The Peak, Simon Fraser University's Student Newspaper since 1965, Simon Fraser University, Burnaby, British Columbia, Canada V5A 1S6, e-mail: epeak@mail.peak.sfu.ca, phone: (604) 291-3597 fax: (604) 291-3786
Volume 90, Issue 10 July 10, 1995 Arts

dance, dance, dance -- Haruki Murakami

by Leslie smith

This book is quirky. The characters seem real in real settings with real problems but then a mysterious 17th floor in a new hotel named after a old hotel named after an aquatic mammal ....

Haruki Murakami places his protagonist in a web with many other flies. Flies start disappearing and the reader is left to figure out if there is a spider or if the flies got away. You are drawn to the characters, become pleasantly familiar with these people who wear their strangeness unabashed, and empathize with the “hero” as he mourns their loss.

Upper middle class (lower high class?) Japan is the setting, a living standard and place that can afford to pay attention to bizarre occurrences.
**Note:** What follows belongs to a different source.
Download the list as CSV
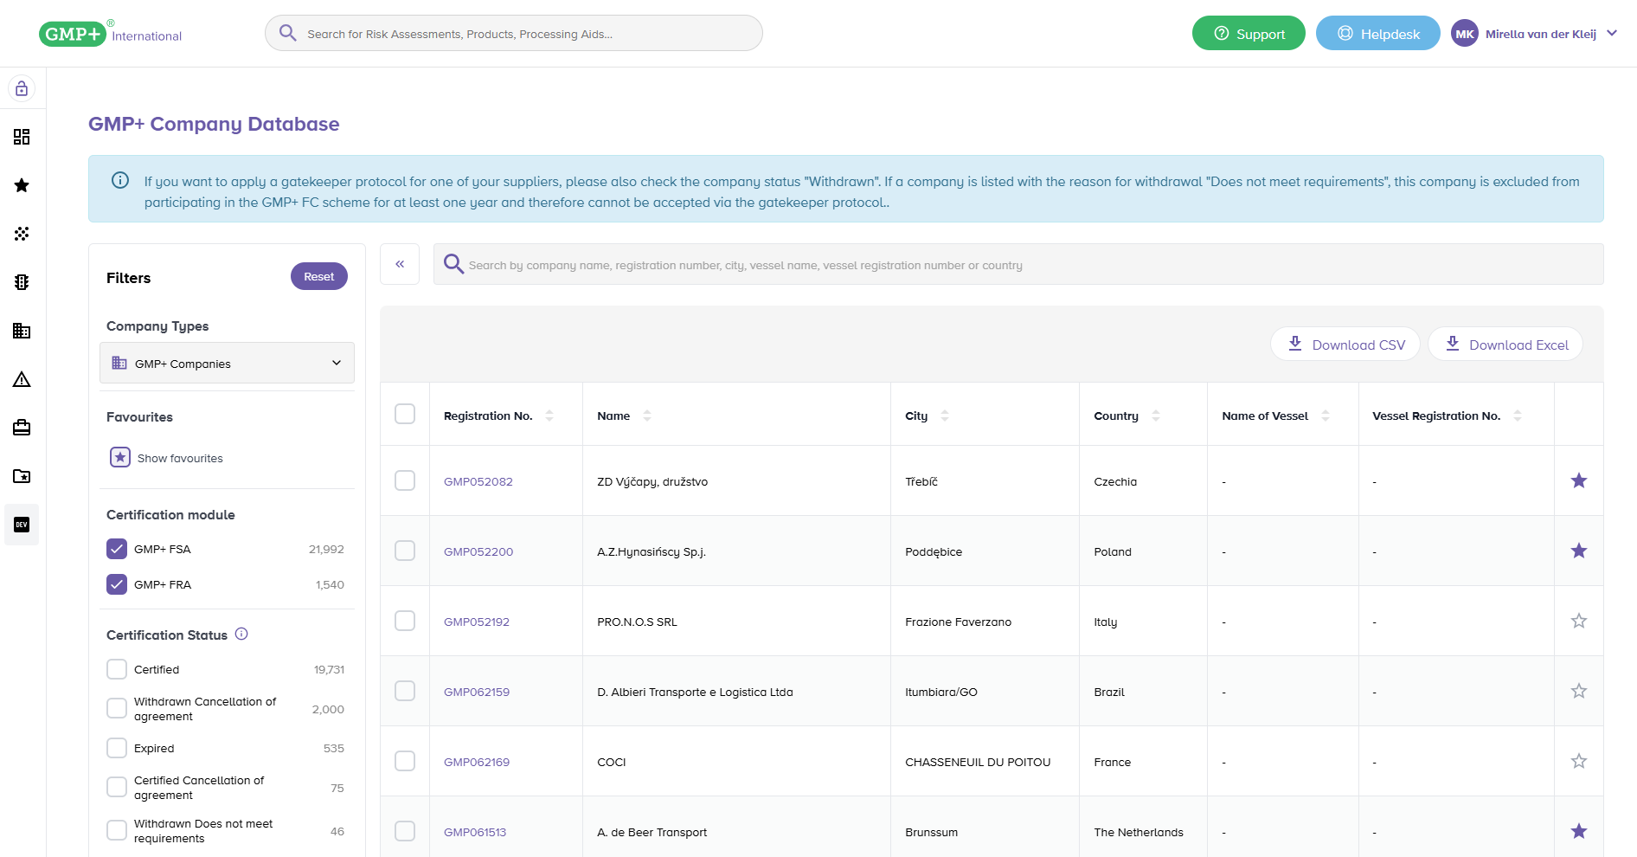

Everyone is sexy, no one is satisfied.

A warm, thick blanket wraps the events, anticipating the darkness on the next page. Shadowing the narrator, you encounter the police, a movie star, a psychic, an artist, a one-armed poet, a hotel receptionist, and of course call girls, high-class call girls all of whom seem to appear and disappear .

These characters at first seem like background dancers in the cabaret act of the hero’s life. As the plot thickens, or rather simmers, one begins to notice their delicacies. The humour is vivid and based in the awkwardness of relationships.

Genres are mixed like salsa: hot detective, medium sci-fi, cool green romance — the reader never gets just one flavour. Like a great feast this book ended too quickly; I was more than satiated and drunk on the narrative, but was left wanting for more.

It is a book where the banal and absurd cha cha with hope and curiousity, seductively calling on the reader’s mind to dance, dance, dance.